Empat Tersangka Ditetapkan dalam Kasus Pemalsuan SHGB Pagar Laut di Tangerang
Jakarta.BeritaFaktaBanten.Com
Penyidik Direktorat Tindak Pidana Umum (Dittipidum) Bareskrim Polri resmi menetapkan empat tersangka dalam kasus dugaan pemalsuan Sertifikat Hak Guna Bangunan (SHGB) terkait proyek pagar laut di Desa Kohod, Kecamatan Pakuhaji, Kabupaten Tangerang, Banten.
Direktur Tindak Pidana Umum Bareskrim Polri, Brigjen Pol Djuhandhani Rahardjo Puro, mengungkapkan bahwa penetapan tersangka dilakukan setelah penyidik menggelar perkara secara menyeluruh.

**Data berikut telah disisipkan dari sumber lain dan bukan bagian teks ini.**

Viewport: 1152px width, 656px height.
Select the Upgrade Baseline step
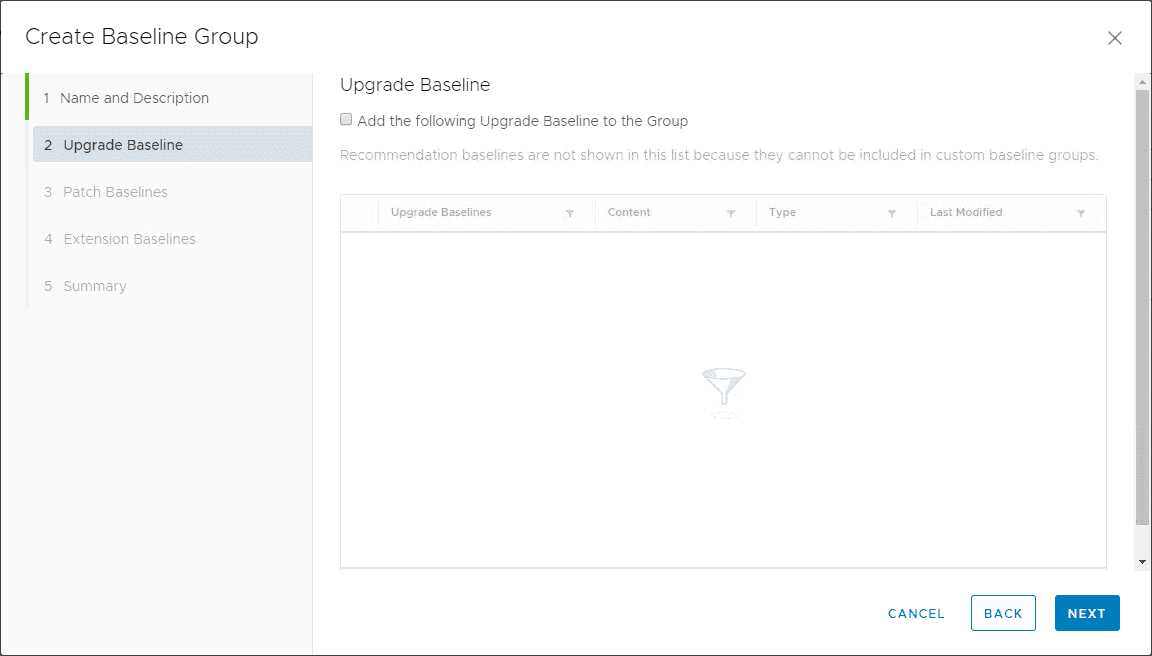click(x=123, y=145)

Salah satu tersangka yang ditetapkan adalah Kepala Desa (Kades) Kohod, Arsin.
“Seluruh penyidik yang mengikuti gelar perkara sepakat menetapkan empat tersangka dalam kasus pemalsuan ini, yang melibatkan pemalsuan sejumlah dokumen terkait permohonan hak atas tanah,” ujar Djuhandhani kepada wartawan, Selasa (18/2/2025).
Selain Arsin, tiga tersangka lainnya adalah Sekretaris Desa Kohod berinisial UK serta dua penerima kuasa berinisial SP dan CE.

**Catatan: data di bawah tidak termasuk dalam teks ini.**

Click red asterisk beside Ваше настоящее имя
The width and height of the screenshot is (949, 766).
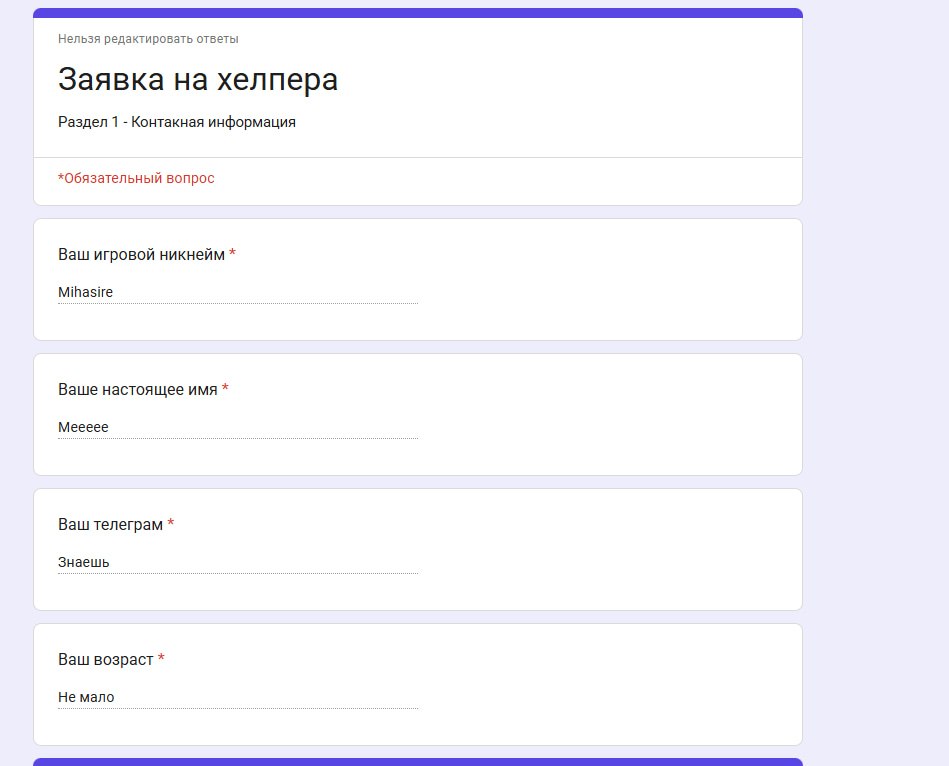tap(225, 388)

Mereka diduga bersekongkol dalam pemalsuan dokumen untuk mengajukan hak atas tanah.
Keempatnya diketahui telah membuat serta menggunakan surat-surat palsu, seperti girik, surat pernyataan penguasaan fisik bidang tanah, surat pernyataan tidak sengketa, serta berbagai dokumen lain yang digunakan untuk mengajukan permohonan sertifikat tanah.
Pemalsuan ini berlangsung sejak Desember 2023 hingga November 2024.

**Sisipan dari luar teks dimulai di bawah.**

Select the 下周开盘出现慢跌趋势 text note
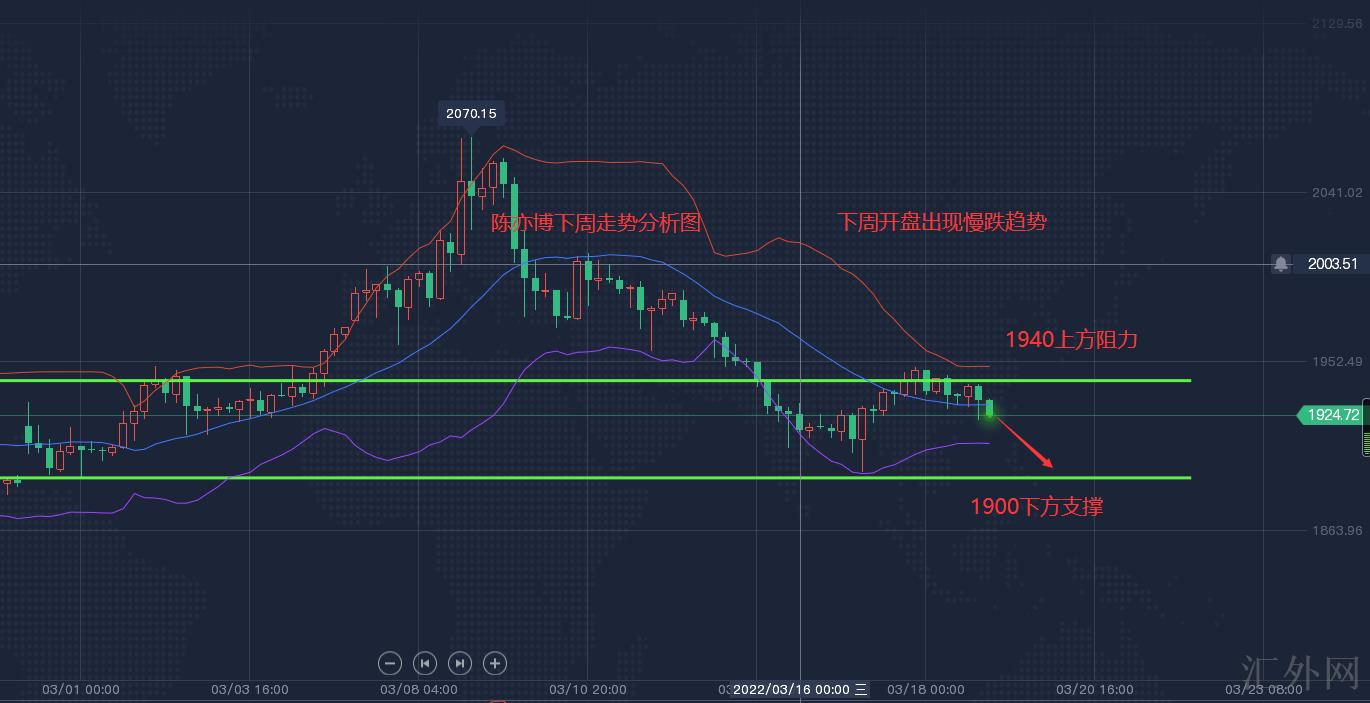 click(x=941, y=222)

“Para tersangka seolah-olah bertindak sebagai pemohon yang mengajukan pengukuran tanah melalui KJSB Raden Muhamad Lukman Fauzi Parikesit.
Akibatnya, terbit 260 SHM atas nama warga Kohod,” tambah Djuhandhani.
Saat ini, penyidik Bareskrim Polri tengah melengkapi administrasi penyidikan serta akan mengambil langkah hukum lebih lanjut untuk menuntaskan kasus ini.
Kades Kohod Klaim Sebagai Korban
Sebelumnya, Kades Kohod, Arsin, mengklaim bahwa dirinya hanyalah korban dalam kasus penerbitan SHGB dan SHM pagar laut yang menyeret namanya.
Dalam sebuah video klarifikasi berdurasi dua menit yang diterima Pers pada Sabtu (15/2/2025),
Arsin menyatakan bahwa keterlibatannya dalam kasus ini terjadi akibat kurangnya pemahaman mengenai administrasi pertanahan.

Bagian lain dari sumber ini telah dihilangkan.